About this task: Every record must be copied exactly.

The data:
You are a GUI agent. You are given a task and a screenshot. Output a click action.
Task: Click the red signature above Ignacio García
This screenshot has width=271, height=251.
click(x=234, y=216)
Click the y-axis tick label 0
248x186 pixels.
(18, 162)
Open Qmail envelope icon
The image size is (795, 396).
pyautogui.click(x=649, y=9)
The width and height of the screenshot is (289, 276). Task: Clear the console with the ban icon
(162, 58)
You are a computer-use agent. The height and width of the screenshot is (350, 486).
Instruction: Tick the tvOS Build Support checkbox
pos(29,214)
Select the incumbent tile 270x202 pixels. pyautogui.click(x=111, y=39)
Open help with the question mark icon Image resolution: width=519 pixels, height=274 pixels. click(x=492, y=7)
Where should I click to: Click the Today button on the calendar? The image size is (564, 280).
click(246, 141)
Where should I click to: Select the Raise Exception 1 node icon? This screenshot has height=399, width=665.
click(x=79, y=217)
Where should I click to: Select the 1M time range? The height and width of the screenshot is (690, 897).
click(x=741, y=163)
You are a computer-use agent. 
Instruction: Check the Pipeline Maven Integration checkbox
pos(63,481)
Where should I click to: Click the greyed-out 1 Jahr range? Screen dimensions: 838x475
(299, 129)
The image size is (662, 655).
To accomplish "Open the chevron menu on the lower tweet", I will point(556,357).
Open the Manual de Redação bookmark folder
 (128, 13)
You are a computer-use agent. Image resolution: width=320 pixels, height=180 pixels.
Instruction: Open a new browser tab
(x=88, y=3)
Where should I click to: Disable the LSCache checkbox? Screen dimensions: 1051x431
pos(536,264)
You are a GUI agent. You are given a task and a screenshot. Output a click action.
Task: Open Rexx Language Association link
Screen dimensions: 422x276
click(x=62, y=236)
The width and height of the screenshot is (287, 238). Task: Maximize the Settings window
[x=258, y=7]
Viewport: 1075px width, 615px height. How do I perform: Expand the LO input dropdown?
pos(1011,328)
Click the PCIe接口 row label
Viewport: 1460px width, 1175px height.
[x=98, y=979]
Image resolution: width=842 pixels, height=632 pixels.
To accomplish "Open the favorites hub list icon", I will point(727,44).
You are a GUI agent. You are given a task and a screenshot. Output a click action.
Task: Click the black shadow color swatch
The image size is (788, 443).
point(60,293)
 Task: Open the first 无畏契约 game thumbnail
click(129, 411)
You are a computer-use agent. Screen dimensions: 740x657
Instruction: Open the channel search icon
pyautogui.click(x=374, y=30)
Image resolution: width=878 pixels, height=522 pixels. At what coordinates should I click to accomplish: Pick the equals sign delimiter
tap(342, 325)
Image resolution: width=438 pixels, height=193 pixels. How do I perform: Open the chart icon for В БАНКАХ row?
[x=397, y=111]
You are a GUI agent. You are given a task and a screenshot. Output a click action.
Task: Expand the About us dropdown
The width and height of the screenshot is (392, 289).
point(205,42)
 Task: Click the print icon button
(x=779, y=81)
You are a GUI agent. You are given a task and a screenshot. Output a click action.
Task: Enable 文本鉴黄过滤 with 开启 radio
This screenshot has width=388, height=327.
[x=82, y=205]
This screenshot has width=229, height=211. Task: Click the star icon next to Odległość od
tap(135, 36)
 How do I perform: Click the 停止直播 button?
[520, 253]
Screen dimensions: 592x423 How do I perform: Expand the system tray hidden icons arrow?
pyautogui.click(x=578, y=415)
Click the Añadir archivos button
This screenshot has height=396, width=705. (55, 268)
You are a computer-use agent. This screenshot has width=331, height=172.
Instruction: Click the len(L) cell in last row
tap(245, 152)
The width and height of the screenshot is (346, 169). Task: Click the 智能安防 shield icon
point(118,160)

Completed task:
You are a GUI agent. You are given a task and a screenshot. Output a click action.
Task: Click the red signature above Ignacio García
This screenshot has width=271, height=251.
click(x=234, y=216)
Click the y-axis tick label 0
248x186 pixels.
(18, 162)
Open Qmail envelope icon
The image size is (795, 396).
pyautogui.click(x=649, y=9)
The width and height of the screenshot is (289, 276). Task: Clear the console with the ban icon
(162, 58)
You are a computer-use agent. The height and width of the screenshot is (350, 486).
Instruction: Tick the tvOS Build Support checkbox
pos(29,214)
Select the incumbent tile 270x202 pixels. pyautogui.click(x=111, y=39)
Open help with the question mark icon Image resolution: width=519 pixels, height=274 pixels. click(x=492, y=7)
Where should I click to: Click the Today button on the calendar? The image size is (564, 280).
click(246, 141)
Where should I click to: Select the Raise Exception 1 node icon? This screenshot has height=399, width=665.
click(x=79, y=217)
Where should I click to: Select the 1M time range? The height and width of the screenshot is (690, 897).
click(x=741, y=163)
You are a computer-use agent. 
Instruction: Check the Pipeline Maven Integration checkbox
pos(63,481)
Where should I click to: Click the greyed-out 1 Jahr range? Screen dimensions: 838x475
(299, 129)
The image size is (662, 655).
To accomplish "Open the chevron menu on the lower tweet", I will point(556,357).
Open the Manual de Redação bookmark folder
 (128, 13)
You are a computer-use agent. Image resolution: width=320 pixels, height=180 pixels.
Instruction: Open a new browser tab
(x=88, y=3)
Where should I click to: Disable the LSCache checkbox? Screen dimensions: 1051x431
pos(536,264)
You are a GUI agent. You are given a task and a screenshot. Output a click action.
Task: Open Rexx Language Association link
Screen dimensions: 422x276
click(x=62, y=236)
The width and height of the screenshot is (287, 238). Task: Maximize the Settings window
[x=258, y=7]
Viewport: 1075px width, 615px height. How do I perform: Expand the LO input dropdown?
pos(1011,328)
Click the PCIe接口 row label
Viewport: 1460px width, 1175px height.
[x=98, y=979]
Image resolution: width=842 pixels, height=632 pixels.
To accomplish "Open the favorites hub list icon", I will point(727,44).
You are a GUI agent. You are given a task and a screenshot. Output a click action.
Task: Click the black shadow color swatch
The image size is (788, 443).
point(60,293)
 Task: Open the first 无畏契约 game thumbnail
click(129, 411)
You are a computer-use agent. Screen dimensions: 740x657
Instruction: Open the channel search icon
pyautogui.click(x=374, y=30)
Image resolution: width=878 pixels, height=522 pixels. At what coordinates should I click to accomplish: Pick the equals sign delimiter
tap(342, 325)
Image resolution: width=438 pixels, height=193 pixels. How do I perform: Open the chart icon for В БАНКАХ row?
[x=397, y=111]
You are a GUI agent. You are given a task and a screenshot. Output a click action.
Task: Expand the About us dropdown
The width and height of the screenshot is (392, 289).
point(205,42)
 Task: Click the print icon button
(x=779, y=81)
You are a GUI agent. You are given a task and a screenshot. Output a click action.
Task: Enable 文本鉴黄过滤 with 开启 radio
This screenshot has width=388, height=327.
[x=82, y=205]
This screenshot has width=229, height=211. Task: Click the star icon next to Odległość od
tap(135, 36)
 How do I perform: Click the 停止直播 button?
[520, 253]
Screen dimensions: 592x423 How do I perform: Expand the system tray hidden icons arrow?
pyautogui.click(x=578, y=415)
Click the Añadir archivos button
This screenshot has height=396, width=705. (55, 268)
You are a computer-use agent. This screenshot has width=331, height=172.
Instruction: Click the len(L) cell in last row
tap(245, 152)
The width and height of the screenshot is (346, 169). Task: Click the 智能安防 shield icon
point(118,160)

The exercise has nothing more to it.